EXERCISE OBJECTIVE:
Return every line from the records below that has the word "Viewport".

INPUT DATA:
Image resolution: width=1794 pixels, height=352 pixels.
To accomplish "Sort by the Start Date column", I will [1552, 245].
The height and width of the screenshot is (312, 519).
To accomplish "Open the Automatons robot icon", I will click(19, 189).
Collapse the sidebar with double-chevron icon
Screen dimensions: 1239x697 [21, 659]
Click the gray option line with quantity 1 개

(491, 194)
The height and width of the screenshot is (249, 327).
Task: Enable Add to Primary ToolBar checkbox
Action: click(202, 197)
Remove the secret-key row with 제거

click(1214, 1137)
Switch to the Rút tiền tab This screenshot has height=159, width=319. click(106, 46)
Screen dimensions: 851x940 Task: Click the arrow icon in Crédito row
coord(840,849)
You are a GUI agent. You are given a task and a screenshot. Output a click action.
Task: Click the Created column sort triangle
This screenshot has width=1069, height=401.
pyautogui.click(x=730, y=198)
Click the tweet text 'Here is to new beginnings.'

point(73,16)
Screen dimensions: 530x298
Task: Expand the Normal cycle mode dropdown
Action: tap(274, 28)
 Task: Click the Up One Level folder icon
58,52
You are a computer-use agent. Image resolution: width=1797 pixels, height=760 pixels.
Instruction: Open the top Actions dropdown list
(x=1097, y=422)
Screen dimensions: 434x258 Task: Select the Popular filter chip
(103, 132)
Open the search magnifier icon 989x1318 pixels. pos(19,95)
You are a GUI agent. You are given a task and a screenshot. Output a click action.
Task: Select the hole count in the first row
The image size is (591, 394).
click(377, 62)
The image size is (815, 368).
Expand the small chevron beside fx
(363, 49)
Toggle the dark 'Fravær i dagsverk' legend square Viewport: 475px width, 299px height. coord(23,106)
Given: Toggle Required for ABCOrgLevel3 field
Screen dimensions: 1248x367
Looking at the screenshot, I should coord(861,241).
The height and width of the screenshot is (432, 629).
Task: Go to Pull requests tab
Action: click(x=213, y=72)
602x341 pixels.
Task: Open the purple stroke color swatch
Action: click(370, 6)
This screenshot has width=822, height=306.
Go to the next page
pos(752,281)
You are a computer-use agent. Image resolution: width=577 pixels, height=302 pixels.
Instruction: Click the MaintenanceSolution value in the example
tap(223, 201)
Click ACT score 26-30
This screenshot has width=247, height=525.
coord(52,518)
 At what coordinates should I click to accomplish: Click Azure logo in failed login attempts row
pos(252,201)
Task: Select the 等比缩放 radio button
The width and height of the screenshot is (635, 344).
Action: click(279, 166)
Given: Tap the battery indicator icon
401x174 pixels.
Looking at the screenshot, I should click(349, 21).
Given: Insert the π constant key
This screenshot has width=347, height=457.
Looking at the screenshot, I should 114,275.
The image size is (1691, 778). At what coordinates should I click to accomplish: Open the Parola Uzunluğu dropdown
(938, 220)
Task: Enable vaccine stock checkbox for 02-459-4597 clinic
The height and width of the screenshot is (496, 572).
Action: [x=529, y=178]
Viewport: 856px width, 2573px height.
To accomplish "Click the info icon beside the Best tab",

SOLVED EXERCISE:
Toggle the dark 'Fravær i dagsverk' legend square Viewport: 475px width, 299px height. coord(23,106)
Viewport: 856px width, 2573px height.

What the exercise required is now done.